── Excerpted passage ──

To set our footing, let me define the two options.

Leading from the Front

This brand of leadership is the kind we see often depicted in movies. Mel Gibson, in The Patriot, grabs the flag and rallies the troops when there is a break in the front lines. He’s right up there, standing tall, waving the flag, yelling “follow me!!!”

The Patriot – Mel Gibson

In business, the follow-me style leadership is usually found in organizatinal cultures where there is a large dose of command and control thinking. Employees are programmed to wait for direction. There is very little empowerment. Seldom does anyone ‘step out’ to take a chance.

Often these cultures are found in large scale engineering or manufacturing environments. On one hand it makes sense. You wouldn’t want employees being creative at the controls of a refining process. Things need to be prescriptive for everything to operate smoothly and efficiently, not to mention safely. Plans and specs need to be followed or severe consequences may happen.

Leading from the Rear

This style of leadership is not really opposite in thinking, just different. Leading from the rear represents the situation where the workteam is fully capable, empowered, and somewhat autonomous in how things need to happen.

One exmaple might be a large regional sales force. Sales reps need to be out in the field making calls and meeting prospects and clients. They should know the guiderails, but are expected to operate with a degree of independence, only checking back in when a truly unique special request comes up.

The sales executive can lead from the rear, providing the guiderails and encouragment, but otherwise staying handsoff on the effort.

Where Things Get Tough

In larger companies, managers usually get assigned to lead roles. They get placed into teams that are already operating together. Sometimes there are company reorganizations where teams get scrambled, but even then, managers haven’t really picked their teams.

What this means is, you as the leader must evaluate what your team needs. Do you need to lead from the front or from the rear? Figuring out the best approach helps solidify your role and your effectiveness as the leader.

Executives who join a new company (new to them) must navigate this landscape too. Missing the mark can seriously delay your progress.

Here’s How It Plays Out

If your leadership style is to empower and naturally lead from behind, applying that to a team who craves leadership from the front can cause fear and doubt in your team. If they are waiting on being told what to do, your expectation that they figure it out only causes confusion.

The more you encourage them to choose their own path, the more likely they are to withdraw and shrink away from the work. If they want to do the right hing, but you’re not telling them what that might be via speciifc assigned tasks, they will freeze.

On the other hand, if you are more likely to opeprate with a command and control approach, leading from the front, independent thinkers and doers will balk at your authority. They will object to being told what to do.

It becomes a balancing act. Good leaders adjust their style to the situation. If your team needs speciifc direction (you leading from the front) but you’d prefer them to be more empowered, then you have to coach them there. You have to coax them into understanding being empowered.

───

Resume the text on leading from the front versus leading from the rear, starting right after its final sentence.

── Provided data ──

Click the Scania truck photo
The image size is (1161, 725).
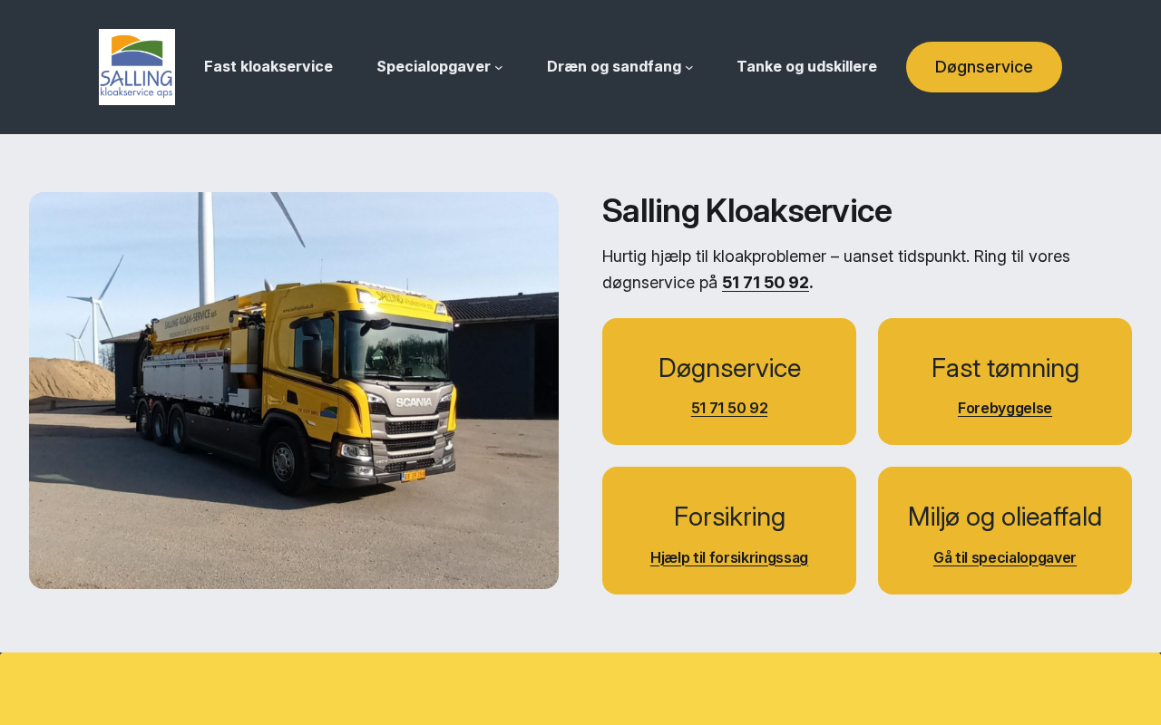(294, 391)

───

**Reply:**
There needs to be a demonstration of good permission and protection. The leader gives permission to try things new while offering protection if things don’t work out just right. That way, the employee is not penalized for agreeing to step out and try something foreign to them.

Choosing Right

In most cases the need to lead from the front or from the rear can be figured out by simply asking the team about how they like to operate. If however, the team is new (due to a reorg), they likely have not found their identity yet.

The leader can help cast that vision and purpose. Then the pieces may come together naturally. If however, it is not yet clear, then the leader must dig deeper into the talent they have around them. By having one on one sessions you can glean the best ideas for structuring the team, leveraging the expereince and motivation each member brings.

The core message here is to be nimble as the leader. Don’t force your will on the team either way. If you prefer leading one way, but they want something else, be agreeable to make that pivot. You can begin shaping them to go the other way in time. Take advantage of the growth opportunity in yourself.

Use the situation as a personal stretch goal. You might just realize you like the view.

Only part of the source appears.